**Page text**
--------------------------------------------------
M.Des. XR Design · IIT Jodhpur · April 2026

Proximity-Based
Presence

Procedural environments that respond to user proximity, gaze, and movement. They sustain engagement more effectively than static, high-fidelity alternatives without exceeding standalone VR hardware limits.

RoleSolo Researcher

ScopeM.Des. Research

PlatformStandalone VR

Year2026

Session Duration+35%RC mean 8.4 min vs. SC mean 6.2 min

Interaction Events+77%RC mean 15.75 triggers vs. SC mean 8.88

Re-visits3.75×Voluntary return visits per session in reactive condition

The Problem

The Immersion Gap in Standalone VR

Standalone VR has become affordable, but that accessibility hasn't resolved a fundamental problem. Users report shorter sessions, more cognitive friction, and “headset awareness” far more frequently than in PC-based environments.

A standalone headset must drive two independent stereo displays simultaneously at 72–120 FPS within a combined 220° field of view, all from a mobile chip with strict power and thermal limits.

Hardware Architecture — PC vs. Standalone Headset

“Low-fidelity PC games like Minecraft and Roblox consistently outperform high-fidelity standalone VR in session duration. If graphical power determined immersion, this would be impossible.”

Research premise, informed by Jin (2024) and Slater & Wilbur (1997)

Reference: Silent Hill

Engagement via atmosphere, not graphical fidelity.

Reference: Minecraft

World-record engagement on minimum graphical budget.

220°Combined horizontal FoV: every animation loop exposed simultaneously

72+FPS required per eye. Drop below this and motion sickness begins

~7%Rendering budget remaining after baked GI: headroom for reactivity

40 yrsOf 2D screen animation paradigms inherited by VR without questioning fit

The Inherited Paradigm

Why 2D Animation Logic Fails in VR

Standalone VR inherited its animation approach from 40 years of 2D screen game development: keyframed loops, repeating cycles, fixed timelines. On a monitor, cameras cut and shift before the patterns become obvious. In VR, there's no controlled camera. Everything is always visible.
--------------------------------------------------
**Entries supplied**
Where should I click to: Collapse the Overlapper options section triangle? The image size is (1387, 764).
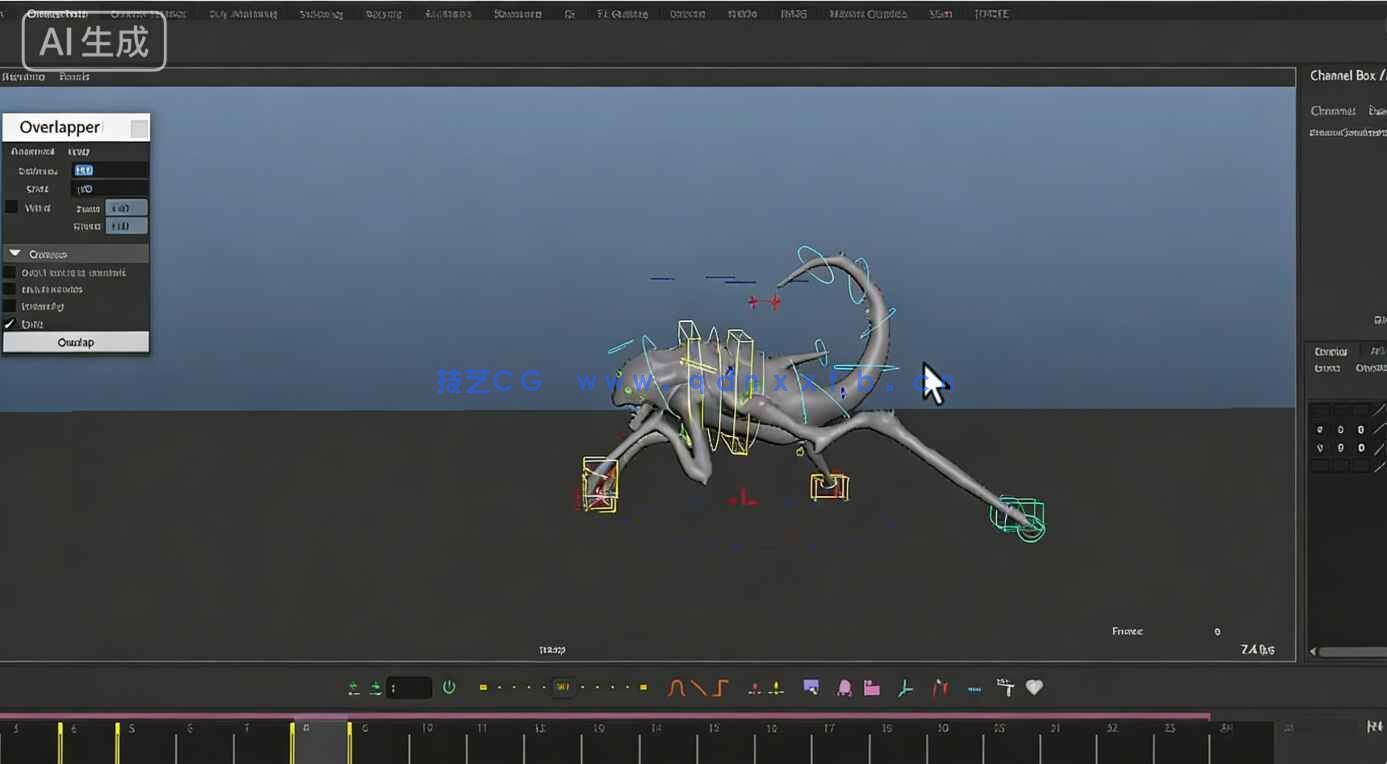(x=15, y=254)
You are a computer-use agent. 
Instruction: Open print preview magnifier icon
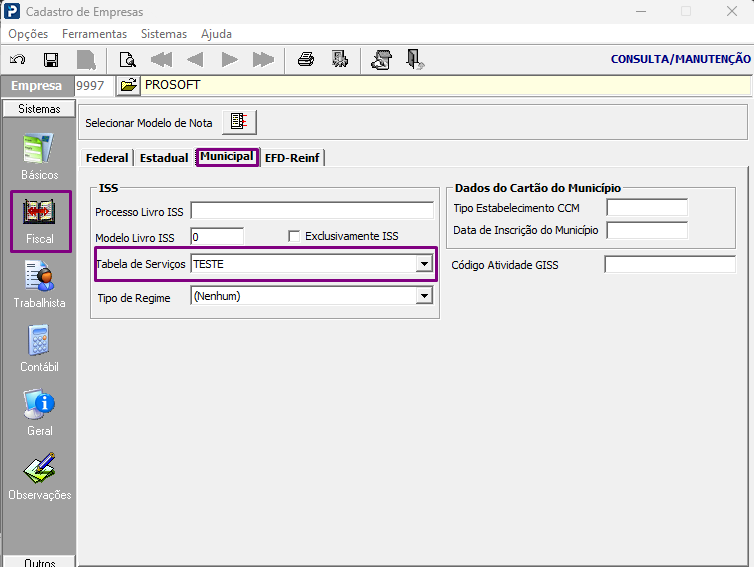(x=128, y=60)
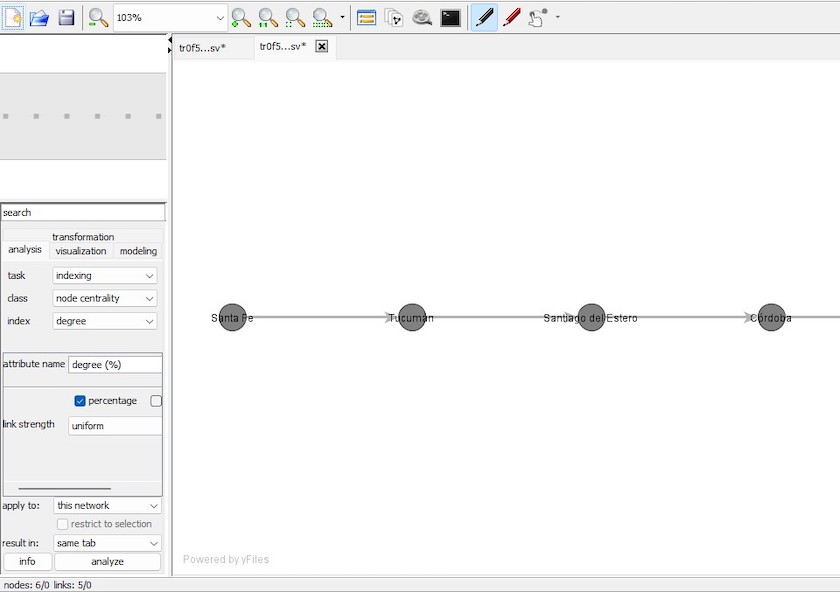
Task: Switch to the visualization tab
Action: (x=81, y=251)
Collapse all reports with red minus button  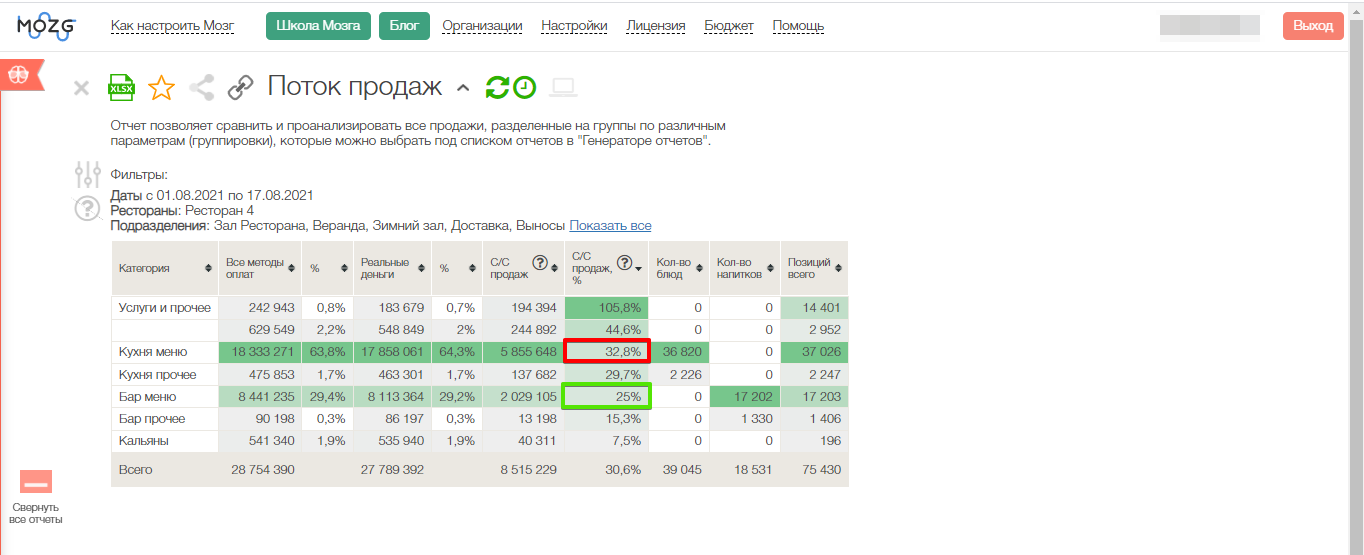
--------------------------------------------------
Do the following statements agree with the page text on proximity-based presence in standalone VR? Answer yes or no for each and quote the words from the text that decide it.
1. A standalone headset has to run two independent stereo displays at 72–120 FPS.
2. Standalone VR users report headset awareness less often than users of PC-based environments.
3. In VR, a controlled camera keeps repeating animation patterns from becoming obvious.

**Problem solution**
1. Yes: "A standalone headset must drive two independent stereo displays simultaneously at 72–120 FPS"
2. No: "far more frequently than in PC-based environments"
3. No: "In VR, there's no controlled camera. Everything is always visible."